La ville sanitaire s’est construite à partir du milieu du XIXe siècle en cassant le métabolisme des sociétés organiques qui, grâce à l’épandage des excréments humains et animaux, redonnait aux sols la richesse nutritive qui en était tirée. Cette transformation a pris des décennies, parfois plus, tant cette circulation matérielle était vue comme positive alors qu’elle transmettait à la terre les nouvelles pollutions du monde industriel et urbain. Avant d’être technique et réglementaire, le défi de la réutilisation de l’eau est donc anthropologique et culturel car il conduit à faire bouger un partage entre le pur et l’impur établi depuis plus d’un siècle. Si Victor Hugo faisait des égouts l’or de Paris dans Les Misérables, l’eau réutilisée attend toujours ses poètes et ses philosophes. Le nouveau métabolisme des sociétés en manque d’eau, qui touche aujourd’hui des pays qui semblaient préservés, est à inventer en associant affects, droit, gouvernance et modèle économique.
Grégory Quenet
Depuis les études à Londres de John Snow, qui a découvert que le choléra pouvait être transmis par l’eau d’une fontaine contaminée par les excréments du quartier, et depuis la construction des infrastructures d’eau et d’assainissement qui s’en est suivie, les femmes et les hommes ont un rapport à l’eau symboliquement linéaire : d’un côté on s’approvisionne en eau pure, de l’autre côté on rejette loin ses déjections impures.

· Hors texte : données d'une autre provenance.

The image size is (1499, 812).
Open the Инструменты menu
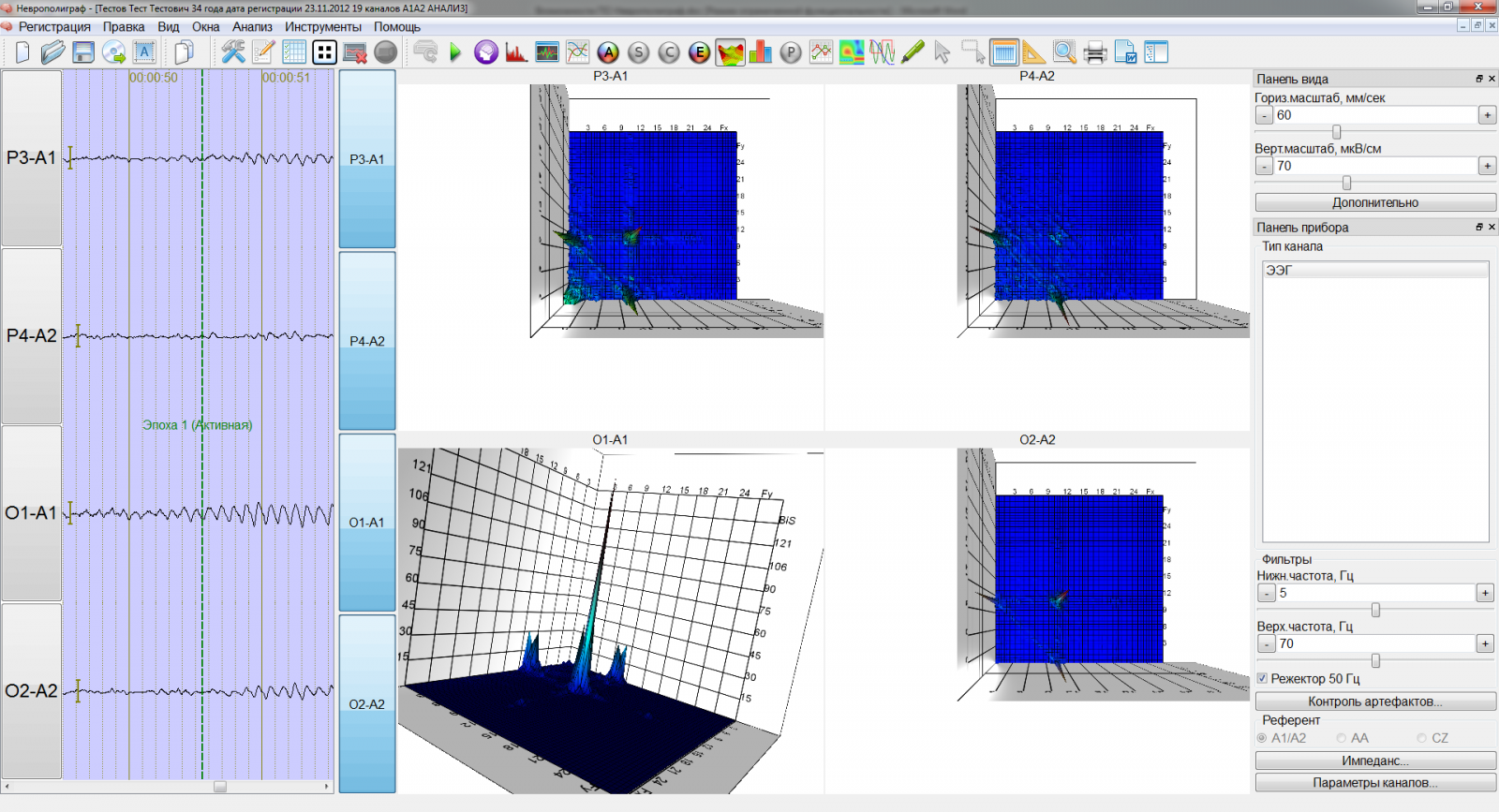322,27
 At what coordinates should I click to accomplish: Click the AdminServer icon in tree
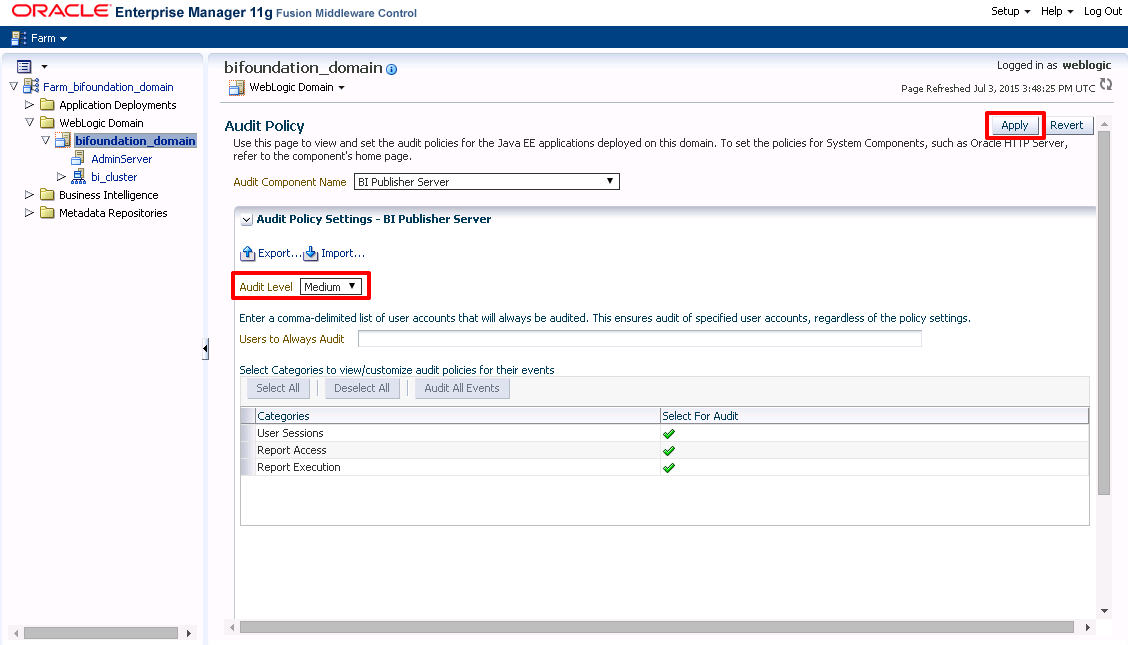tap(79, 159)
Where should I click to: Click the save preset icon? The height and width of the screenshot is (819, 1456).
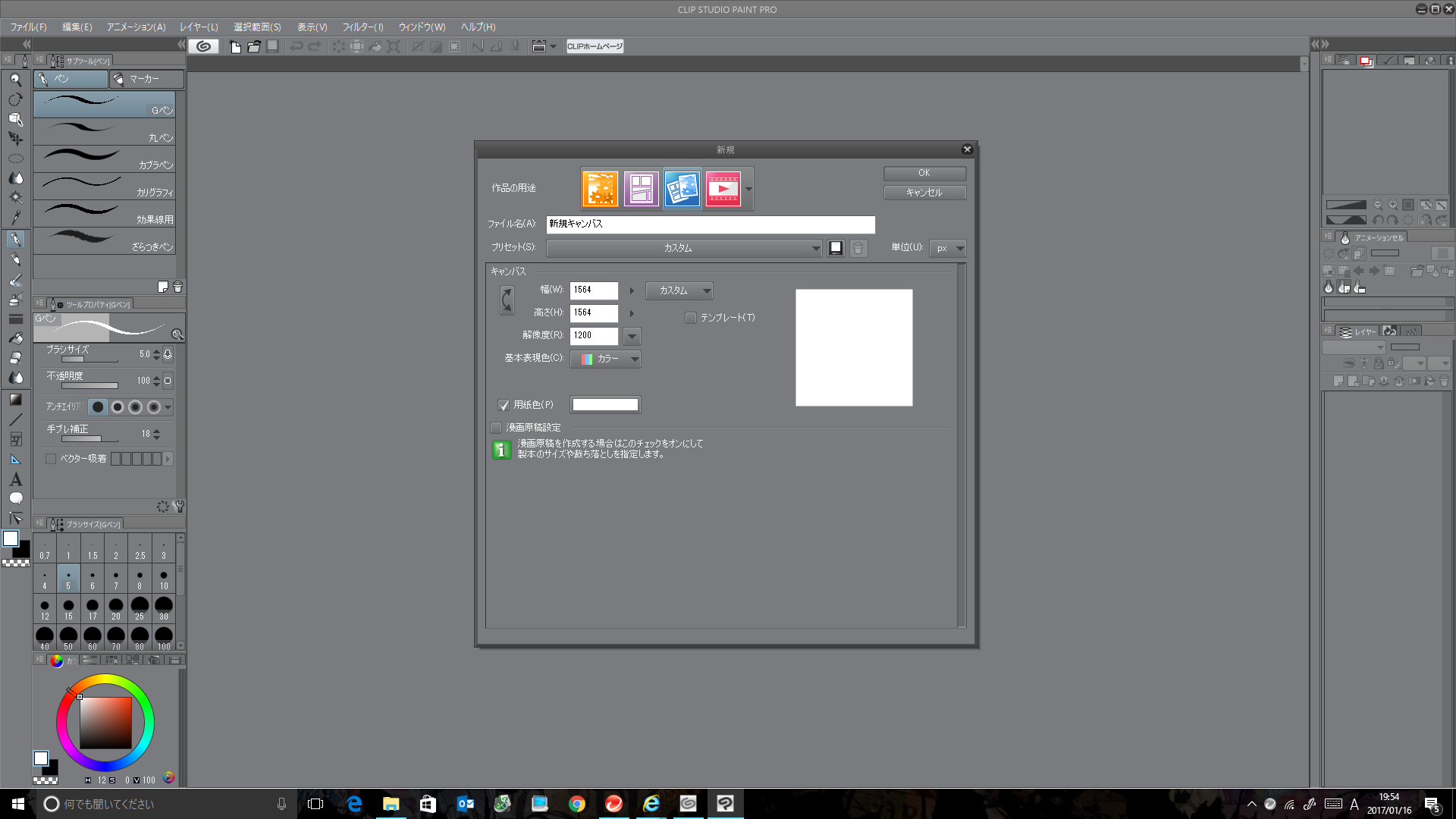[x=836, y=248]
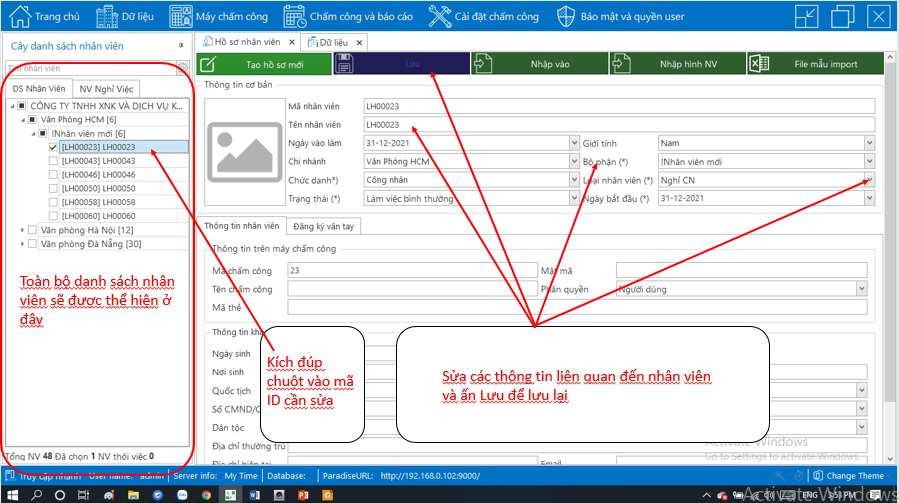899x503 pixels.
Task: Expand the Văn phòng Hà Nội tree node
Action: click(22, 230)
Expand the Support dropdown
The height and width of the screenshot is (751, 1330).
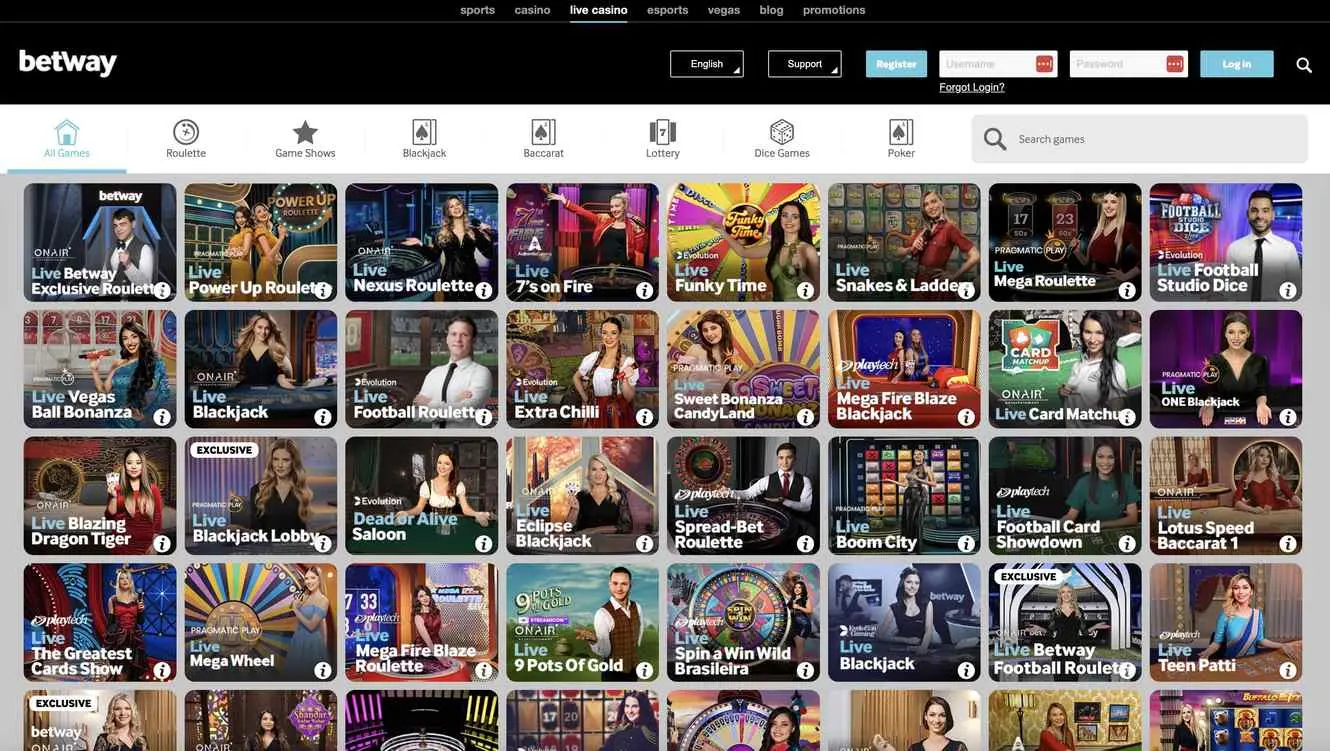coord(804,62)
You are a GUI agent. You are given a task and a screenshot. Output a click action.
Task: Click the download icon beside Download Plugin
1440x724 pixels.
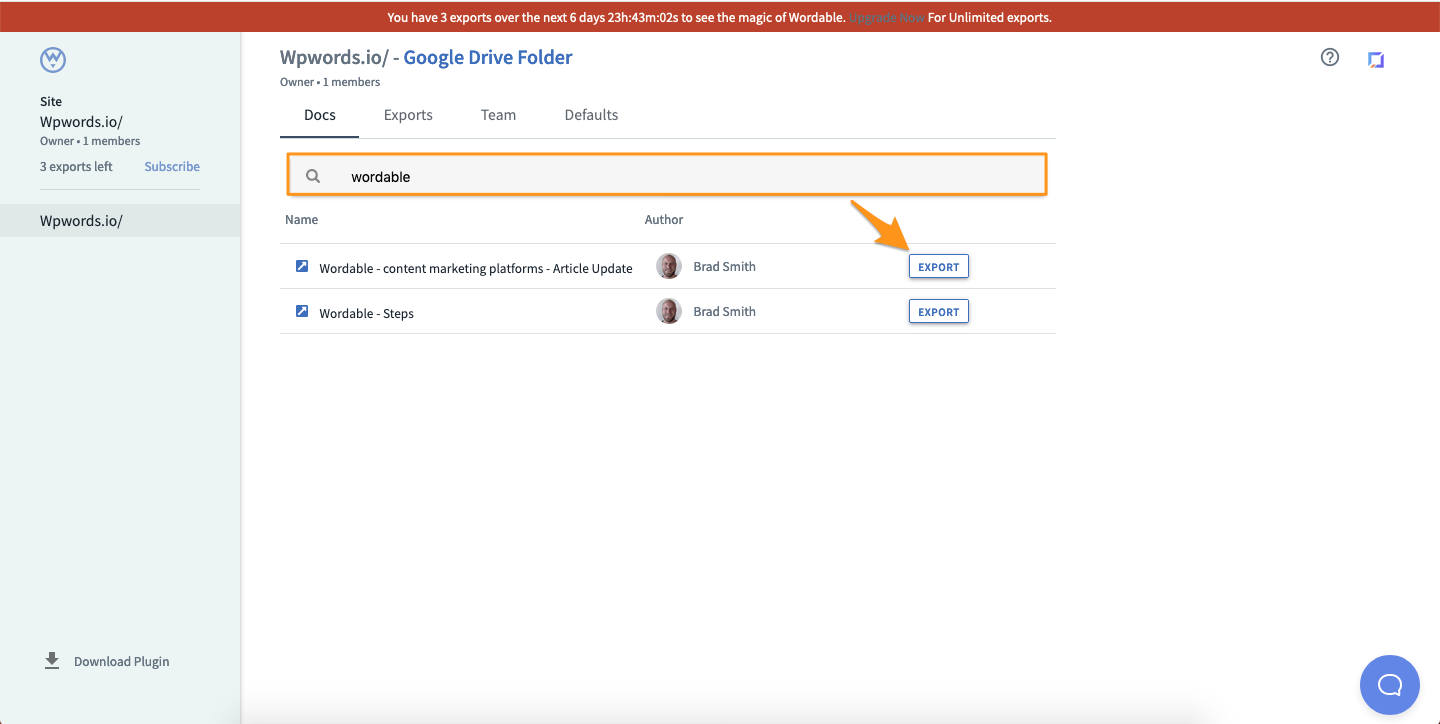click(52, 661)
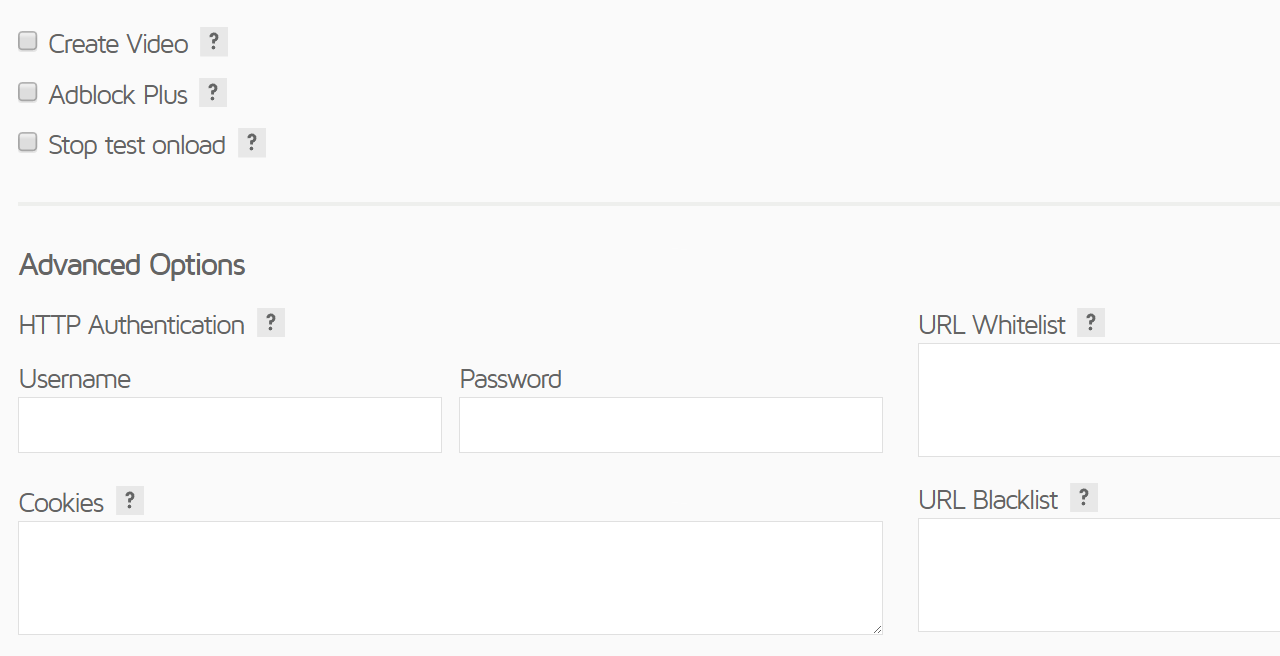1280x656 pixels.
Task: Open the Create Video help tooltip icon
Action: pos(214,42)
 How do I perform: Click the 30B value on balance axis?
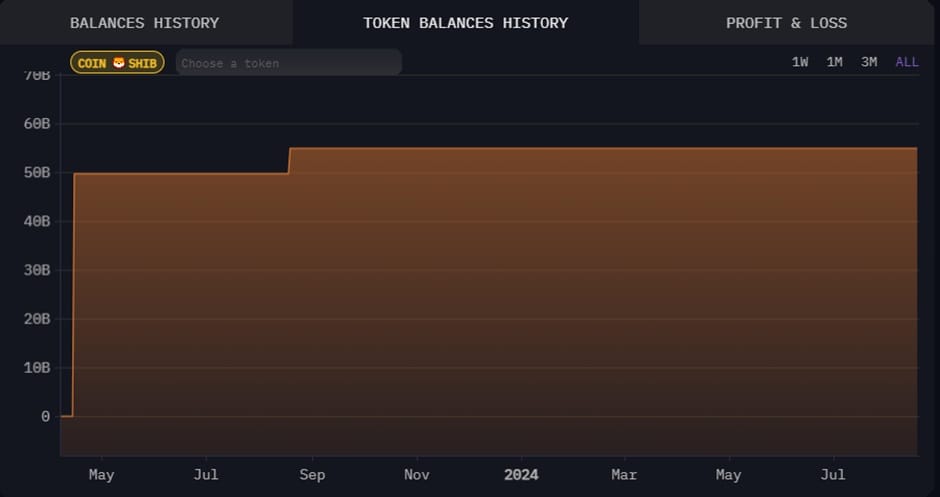[37, 270]
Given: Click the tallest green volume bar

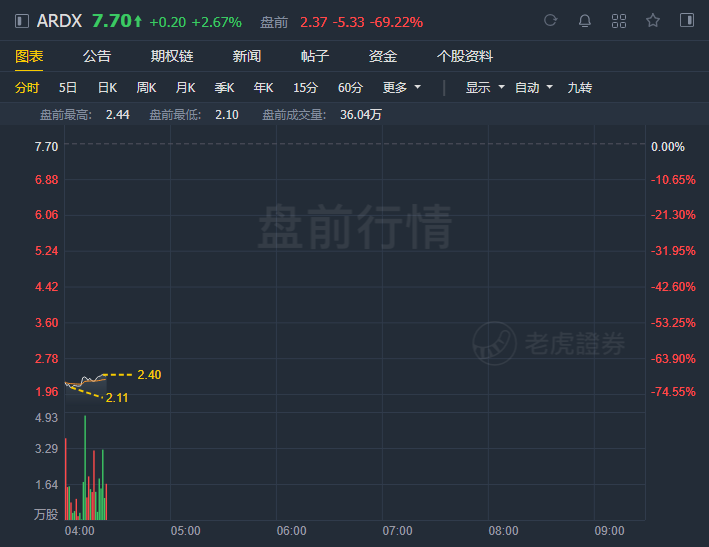Looking at the screenshot, I should (x=85, y=467).
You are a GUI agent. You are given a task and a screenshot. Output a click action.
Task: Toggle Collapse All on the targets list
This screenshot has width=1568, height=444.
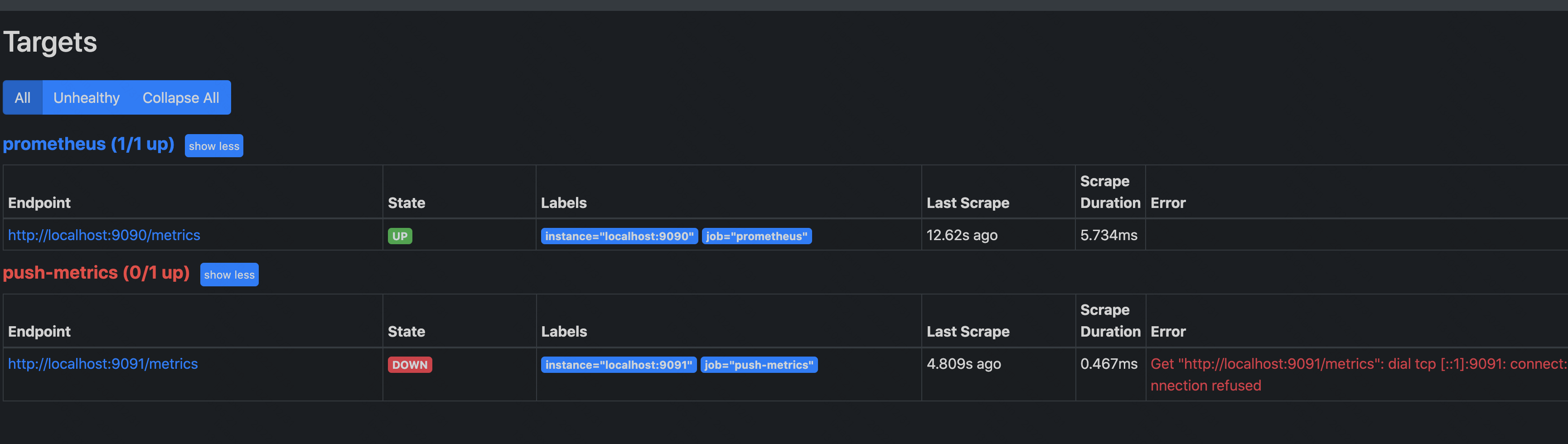pyautogui.click(x=181, y=97)
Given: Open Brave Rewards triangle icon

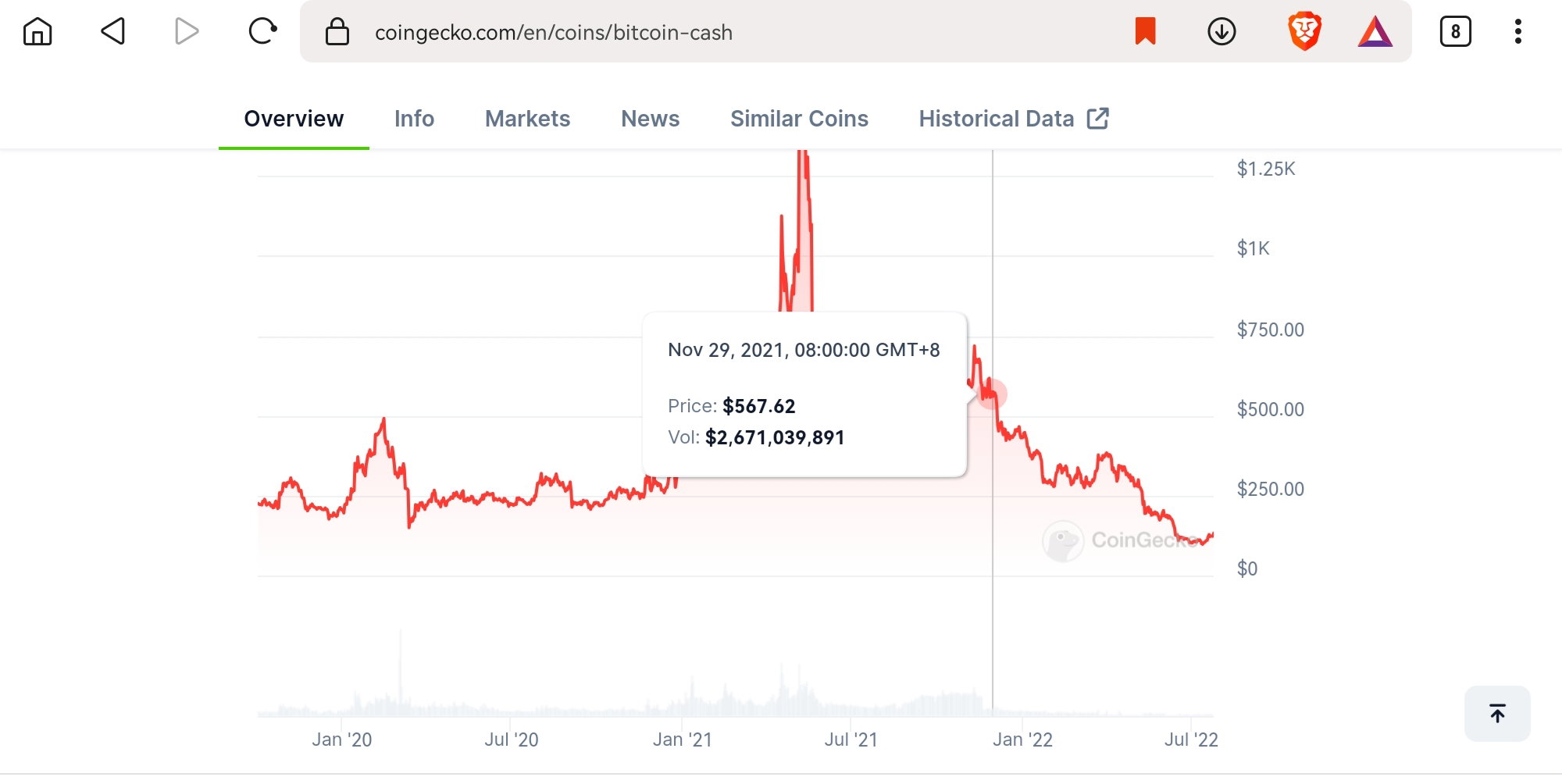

Après que toute l’histoire de la construction des réseaux d’eau a consisté à séparer les flux, le recyclage des eaux usées vient toucher à un enjeu culturel fort : il ambitionne de venir les faire se retrouver, dans une boucle fermée. Il nous invite à ne plus vivre avec la fiction d’une disparition de l’eau sale, possible jusqu’ici parce que la nature dans laquelle elle était rejetée était jusqu’ici indifférente à nos yeux, extérieure à nous-mêmes tant nous ne nous sentions pas y appartenir en tant qu’humains. Il vient au contraire assumer complètement un cercle, au-delà des premiers traitements épuratoires soucieux de préserver les cours d’eau, à l’heure où l’on prend conscience que l’humain fait corps avec la nature. Le recyclage de l’eau reflète les évolutions culturelles auxquelles l’ère écologique nous invite.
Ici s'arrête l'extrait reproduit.